The Magistrate at the Savoy Theatre

In the recent cult British television series This Life, Miles’s fiancée faced a dilemma: she had lied to him about her age, subtracting a few years to make her seem more attractive. It’s the same dilemma that propels the drama, such as it is, of Pinero’s rather limp farce, The Magistrate, written some 110 years ago, now revived at the Savoy in a production that has transferred from the annual summer season at Chichester Festival Theatre.

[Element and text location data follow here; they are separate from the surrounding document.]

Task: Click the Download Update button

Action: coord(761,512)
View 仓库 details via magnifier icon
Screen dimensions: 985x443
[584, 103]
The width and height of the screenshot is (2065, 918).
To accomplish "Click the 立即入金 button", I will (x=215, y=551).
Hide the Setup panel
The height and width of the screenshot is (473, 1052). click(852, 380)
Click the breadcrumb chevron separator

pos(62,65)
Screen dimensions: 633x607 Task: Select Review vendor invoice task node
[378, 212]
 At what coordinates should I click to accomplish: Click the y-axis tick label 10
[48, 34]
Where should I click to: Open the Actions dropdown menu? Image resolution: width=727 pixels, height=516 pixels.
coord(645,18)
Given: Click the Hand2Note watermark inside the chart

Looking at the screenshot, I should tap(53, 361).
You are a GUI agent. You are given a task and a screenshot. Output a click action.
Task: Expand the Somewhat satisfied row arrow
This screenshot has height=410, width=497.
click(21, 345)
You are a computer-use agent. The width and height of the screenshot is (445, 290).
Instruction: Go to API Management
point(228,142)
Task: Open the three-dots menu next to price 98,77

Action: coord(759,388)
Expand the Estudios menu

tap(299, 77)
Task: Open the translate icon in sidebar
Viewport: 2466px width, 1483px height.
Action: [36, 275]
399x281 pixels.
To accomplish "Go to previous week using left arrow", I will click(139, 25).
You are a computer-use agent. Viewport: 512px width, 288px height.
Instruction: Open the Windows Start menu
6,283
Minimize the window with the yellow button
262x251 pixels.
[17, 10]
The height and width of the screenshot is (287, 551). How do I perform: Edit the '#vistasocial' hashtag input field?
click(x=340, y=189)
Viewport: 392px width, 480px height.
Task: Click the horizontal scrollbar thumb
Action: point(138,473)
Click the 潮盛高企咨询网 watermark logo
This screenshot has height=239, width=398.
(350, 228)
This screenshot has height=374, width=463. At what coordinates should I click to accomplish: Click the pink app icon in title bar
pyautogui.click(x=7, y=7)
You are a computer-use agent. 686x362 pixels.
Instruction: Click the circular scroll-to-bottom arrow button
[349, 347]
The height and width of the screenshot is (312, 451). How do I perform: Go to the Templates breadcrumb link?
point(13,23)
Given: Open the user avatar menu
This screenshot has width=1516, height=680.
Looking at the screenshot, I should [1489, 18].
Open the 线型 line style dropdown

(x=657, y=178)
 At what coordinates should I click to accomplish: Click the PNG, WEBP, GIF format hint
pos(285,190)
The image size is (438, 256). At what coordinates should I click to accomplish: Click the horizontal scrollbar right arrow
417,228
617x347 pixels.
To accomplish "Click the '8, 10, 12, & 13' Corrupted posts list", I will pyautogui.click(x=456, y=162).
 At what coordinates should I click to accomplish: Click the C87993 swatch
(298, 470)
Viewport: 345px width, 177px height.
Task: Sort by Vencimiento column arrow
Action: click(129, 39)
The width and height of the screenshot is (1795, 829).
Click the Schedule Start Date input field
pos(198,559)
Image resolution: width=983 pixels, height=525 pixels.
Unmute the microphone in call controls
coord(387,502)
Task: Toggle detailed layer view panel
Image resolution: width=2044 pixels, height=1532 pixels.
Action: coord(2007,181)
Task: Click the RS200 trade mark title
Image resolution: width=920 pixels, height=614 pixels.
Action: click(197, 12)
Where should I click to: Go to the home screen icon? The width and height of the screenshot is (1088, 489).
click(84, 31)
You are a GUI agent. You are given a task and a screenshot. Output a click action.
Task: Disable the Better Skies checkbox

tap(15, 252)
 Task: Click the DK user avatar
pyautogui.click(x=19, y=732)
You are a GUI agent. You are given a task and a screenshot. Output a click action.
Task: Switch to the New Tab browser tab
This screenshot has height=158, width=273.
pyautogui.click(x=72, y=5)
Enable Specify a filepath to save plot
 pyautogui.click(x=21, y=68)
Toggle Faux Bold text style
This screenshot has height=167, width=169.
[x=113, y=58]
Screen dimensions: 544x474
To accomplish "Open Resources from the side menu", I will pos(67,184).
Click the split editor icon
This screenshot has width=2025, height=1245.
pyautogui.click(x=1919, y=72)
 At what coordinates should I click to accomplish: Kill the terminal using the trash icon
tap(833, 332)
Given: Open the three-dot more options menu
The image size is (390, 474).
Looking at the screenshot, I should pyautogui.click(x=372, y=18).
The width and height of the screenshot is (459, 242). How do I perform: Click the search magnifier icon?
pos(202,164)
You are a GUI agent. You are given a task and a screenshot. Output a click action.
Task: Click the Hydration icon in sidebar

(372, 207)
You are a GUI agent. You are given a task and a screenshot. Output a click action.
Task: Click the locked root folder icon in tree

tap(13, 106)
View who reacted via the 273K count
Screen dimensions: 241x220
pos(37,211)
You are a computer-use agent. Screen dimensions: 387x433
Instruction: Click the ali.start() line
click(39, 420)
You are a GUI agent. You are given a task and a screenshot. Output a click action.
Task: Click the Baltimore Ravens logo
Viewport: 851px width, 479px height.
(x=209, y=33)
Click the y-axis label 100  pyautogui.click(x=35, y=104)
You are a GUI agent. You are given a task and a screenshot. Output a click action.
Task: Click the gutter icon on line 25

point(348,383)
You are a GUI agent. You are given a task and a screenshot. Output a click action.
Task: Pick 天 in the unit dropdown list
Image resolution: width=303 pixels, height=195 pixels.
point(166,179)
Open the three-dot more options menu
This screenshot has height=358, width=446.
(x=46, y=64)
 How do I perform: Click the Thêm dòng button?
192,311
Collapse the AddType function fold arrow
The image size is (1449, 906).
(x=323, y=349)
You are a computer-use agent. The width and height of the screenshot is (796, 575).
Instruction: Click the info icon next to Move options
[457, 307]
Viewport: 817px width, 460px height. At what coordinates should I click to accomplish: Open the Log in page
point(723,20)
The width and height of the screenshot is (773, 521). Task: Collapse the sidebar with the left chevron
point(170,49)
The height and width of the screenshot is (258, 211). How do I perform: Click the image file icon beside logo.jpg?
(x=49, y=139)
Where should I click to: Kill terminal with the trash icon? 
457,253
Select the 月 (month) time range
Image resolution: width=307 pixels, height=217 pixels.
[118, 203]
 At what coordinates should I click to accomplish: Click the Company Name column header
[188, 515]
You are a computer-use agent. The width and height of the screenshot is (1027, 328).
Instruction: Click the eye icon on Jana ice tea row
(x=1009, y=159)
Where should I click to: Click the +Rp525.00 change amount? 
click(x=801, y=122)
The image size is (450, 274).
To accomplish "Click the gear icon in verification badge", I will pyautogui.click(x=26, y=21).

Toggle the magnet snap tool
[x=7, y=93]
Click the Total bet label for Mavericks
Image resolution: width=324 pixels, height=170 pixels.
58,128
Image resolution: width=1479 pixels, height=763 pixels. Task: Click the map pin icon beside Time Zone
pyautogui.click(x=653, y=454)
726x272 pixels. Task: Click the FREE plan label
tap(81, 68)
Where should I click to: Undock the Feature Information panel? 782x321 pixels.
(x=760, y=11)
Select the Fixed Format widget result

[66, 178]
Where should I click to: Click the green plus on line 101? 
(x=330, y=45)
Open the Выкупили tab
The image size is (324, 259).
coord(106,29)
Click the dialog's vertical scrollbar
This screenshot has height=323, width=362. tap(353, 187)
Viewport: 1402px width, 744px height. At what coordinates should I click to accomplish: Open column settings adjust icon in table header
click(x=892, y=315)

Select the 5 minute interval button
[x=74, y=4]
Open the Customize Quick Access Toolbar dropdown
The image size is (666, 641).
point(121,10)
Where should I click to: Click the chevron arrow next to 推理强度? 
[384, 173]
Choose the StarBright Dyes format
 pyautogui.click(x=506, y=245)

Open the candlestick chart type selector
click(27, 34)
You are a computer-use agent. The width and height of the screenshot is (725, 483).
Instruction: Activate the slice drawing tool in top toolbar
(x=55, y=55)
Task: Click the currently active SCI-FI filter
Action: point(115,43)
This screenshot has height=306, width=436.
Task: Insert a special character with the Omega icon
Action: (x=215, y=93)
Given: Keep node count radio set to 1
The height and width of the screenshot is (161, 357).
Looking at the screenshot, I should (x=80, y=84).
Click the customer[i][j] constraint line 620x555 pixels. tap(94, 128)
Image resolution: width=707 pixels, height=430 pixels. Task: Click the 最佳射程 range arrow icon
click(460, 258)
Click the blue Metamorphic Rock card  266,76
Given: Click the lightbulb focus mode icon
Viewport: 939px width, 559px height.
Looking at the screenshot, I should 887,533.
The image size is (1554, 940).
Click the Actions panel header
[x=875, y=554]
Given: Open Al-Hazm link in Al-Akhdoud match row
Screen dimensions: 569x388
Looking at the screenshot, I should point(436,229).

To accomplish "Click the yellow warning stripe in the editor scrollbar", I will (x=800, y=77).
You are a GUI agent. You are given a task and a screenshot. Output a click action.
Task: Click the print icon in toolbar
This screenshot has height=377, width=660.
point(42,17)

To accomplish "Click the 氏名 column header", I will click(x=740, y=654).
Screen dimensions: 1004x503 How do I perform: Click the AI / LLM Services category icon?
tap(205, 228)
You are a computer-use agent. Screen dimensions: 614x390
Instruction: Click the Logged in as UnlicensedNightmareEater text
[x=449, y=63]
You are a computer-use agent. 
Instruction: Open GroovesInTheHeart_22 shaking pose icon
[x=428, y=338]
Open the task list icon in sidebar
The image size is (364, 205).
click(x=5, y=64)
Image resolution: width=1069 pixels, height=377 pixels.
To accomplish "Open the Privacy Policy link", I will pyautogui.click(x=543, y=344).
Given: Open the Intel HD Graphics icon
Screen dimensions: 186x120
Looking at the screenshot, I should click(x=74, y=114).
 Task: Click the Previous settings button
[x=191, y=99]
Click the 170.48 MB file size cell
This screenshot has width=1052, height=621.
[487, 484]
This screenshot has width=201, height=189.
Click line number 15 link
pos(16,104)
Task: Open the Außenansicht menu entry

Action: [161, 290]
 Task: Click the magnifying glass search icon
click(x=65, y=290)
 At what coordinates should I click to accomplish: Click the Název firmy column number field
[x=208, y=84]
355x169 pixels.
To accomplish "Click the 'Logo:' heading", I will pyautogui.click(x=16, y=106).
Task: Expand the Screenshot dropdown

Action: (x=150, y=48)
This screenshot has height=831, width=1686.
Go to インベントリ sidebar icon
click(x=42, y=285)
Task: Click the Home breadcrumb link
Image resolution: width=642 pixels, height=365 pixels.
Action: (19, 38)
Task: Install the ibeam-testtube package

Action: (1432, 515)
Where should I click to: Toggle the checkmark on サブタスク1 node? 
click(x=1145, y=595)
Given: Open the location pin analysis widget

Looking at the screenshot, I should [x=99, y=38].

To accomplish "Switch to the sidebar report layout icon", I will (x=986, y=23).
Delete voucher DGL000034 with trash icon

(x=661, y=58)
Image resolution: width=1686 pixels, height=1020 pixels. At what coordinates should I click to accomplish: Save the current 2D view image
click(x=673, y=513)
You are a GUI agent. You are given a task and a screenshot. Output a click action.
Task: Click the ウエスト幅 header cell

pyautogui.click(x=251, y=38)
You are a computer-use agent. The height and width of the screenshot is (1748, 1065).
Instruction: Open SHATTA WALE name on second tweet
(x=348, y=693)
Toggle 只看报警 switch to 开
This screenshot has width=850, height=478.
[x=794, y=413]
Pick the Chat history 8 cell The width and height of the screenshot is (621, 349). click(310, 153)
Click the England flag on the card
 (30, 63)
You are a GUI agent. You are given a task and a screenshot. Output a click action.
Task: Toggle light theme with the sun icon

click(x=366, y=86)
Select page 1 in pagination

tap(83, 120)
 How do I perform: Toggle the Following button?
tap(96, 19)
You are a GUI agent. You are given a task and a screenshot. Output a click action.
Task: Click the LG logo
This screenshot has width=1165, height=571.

Pinero added one further complication, however, to this lie: Agatha Posket (a strident Abigail McKern) already had a son from her first marriage when she lied to her new husband, Aeneas (Ian Richardson). Since she claims now to be 31, rather than the 36 years she is, she has passed her son off as 14, rather than 19 (John Padden, convincingly youthful for either age). Of course, the son already has manly impulses towards women and also manly appetites for alcohol and visiting places if not exactly of ill-repute, then at least of bad reputation. He persuades his stepfather, who is also magistrate of the local police court, to join him on a trip there – on the same night that his mother has schemed to meet an old family friend, Colonel Lukyn (Graham Crowden), newly returned from India, who she needs to persuade to maintain the fiction of her age.

All collide at the Hotel des Princes. A supremely English farce ensues in which social embarrassment is the order of the day, or at least of the comedy. But it’s tame stuff. And in Nicholas Broadhurst’s underpowered production, prettily designed by Simon Higlett, the actors work too hard to make us laugh. Laughter should come unbidden, not forced by sledgehammer – but it doesn t in this scenario.

Particularly damaged by the approach is the usually estimable Richardson, a wittily dry actor who is forced to mug for the kind of laughs he achieves with a sardonic raised eyebrow on more subtle occasions than this.

A pity. Your maiden aunt might enjoy The Magistrate, but anyone wanting something more substantial should seek it elsewhere.